▸ Exercise description: Without any images, write the data out exactly as it appears.

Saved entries

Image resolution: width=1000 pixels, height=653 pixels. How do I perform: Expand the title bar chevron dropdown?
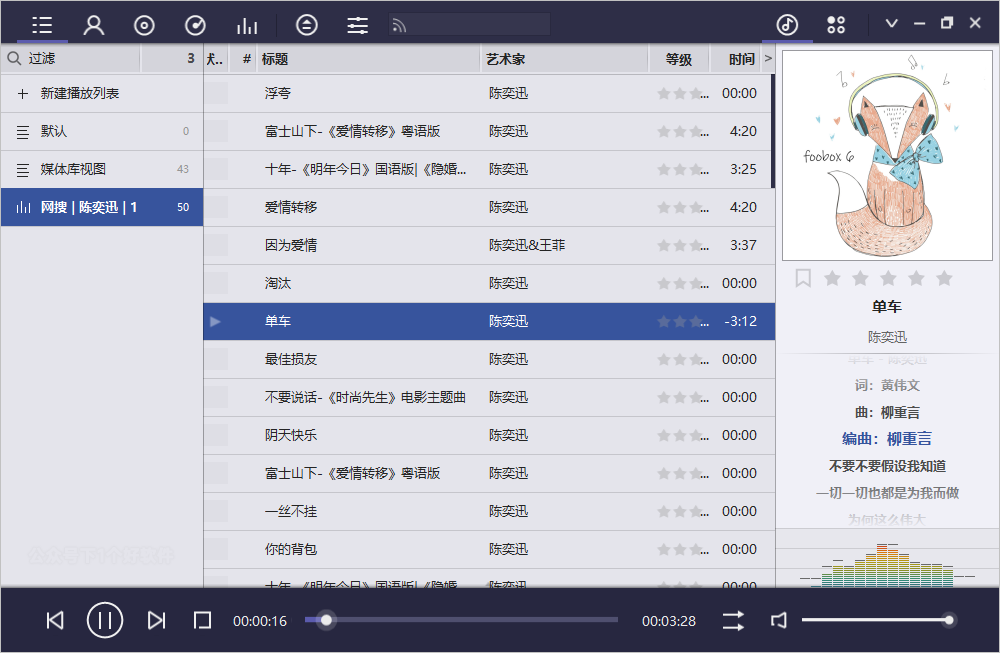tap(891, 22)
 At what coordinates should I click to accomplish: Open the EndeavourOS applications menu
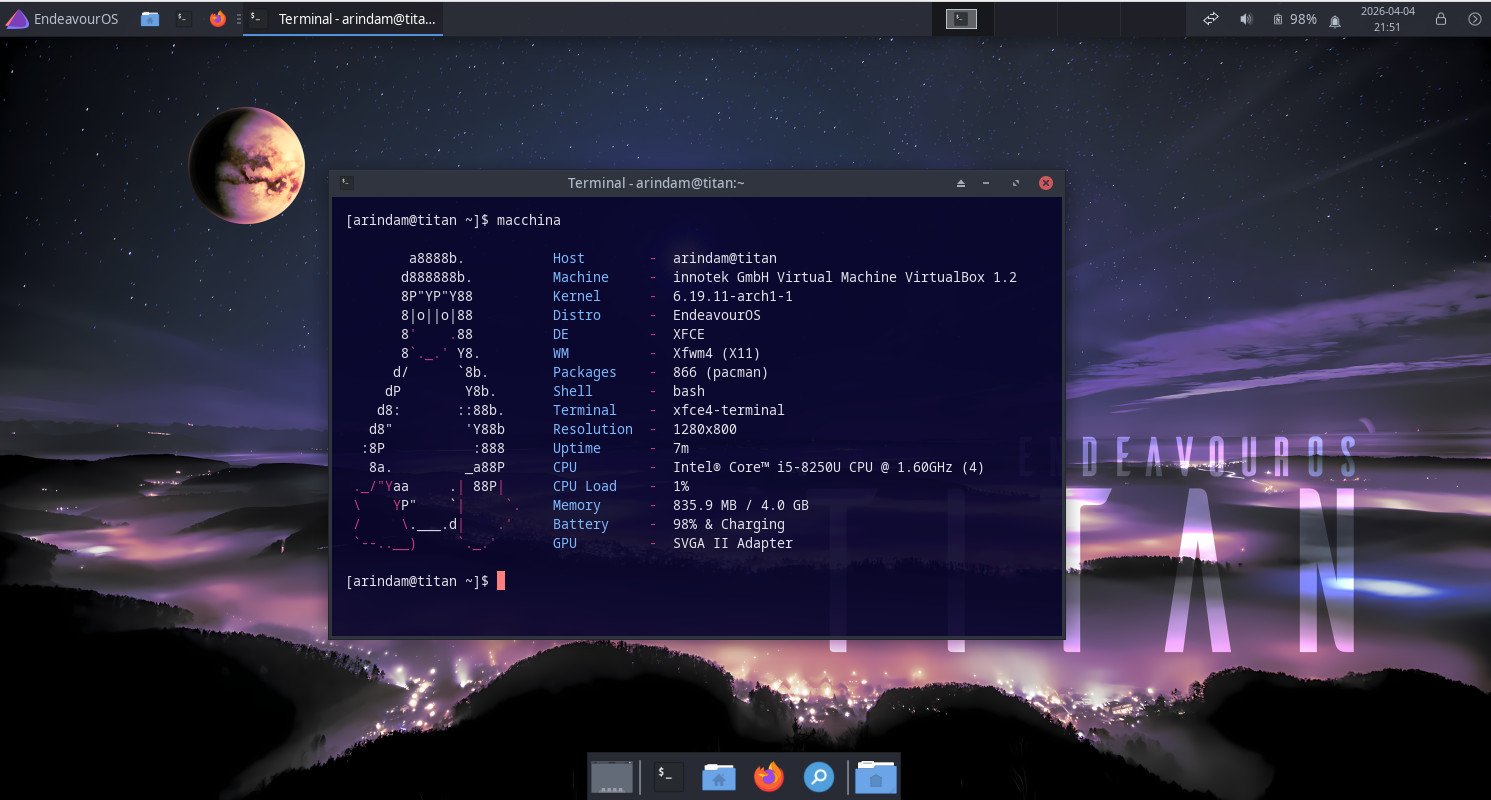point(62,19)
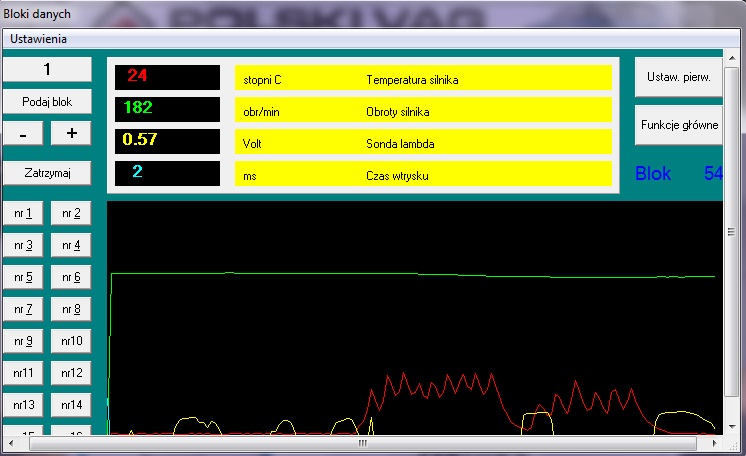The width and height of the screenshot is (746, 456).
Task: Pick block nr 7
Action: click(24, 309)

▸ Completed exercise:
Image resolution: width=1000 pixels, height=653 pixels. How do I perform: Expand the title bar chevron dropdown?
tap(891, 22)
 At what coordinates should I click to accomplish: Open the EndeavourOS applications menu
point(62,19)
The width and height of the screenshot is (746, 456).
Task: Pick block nr 7
Action: click(24, 309)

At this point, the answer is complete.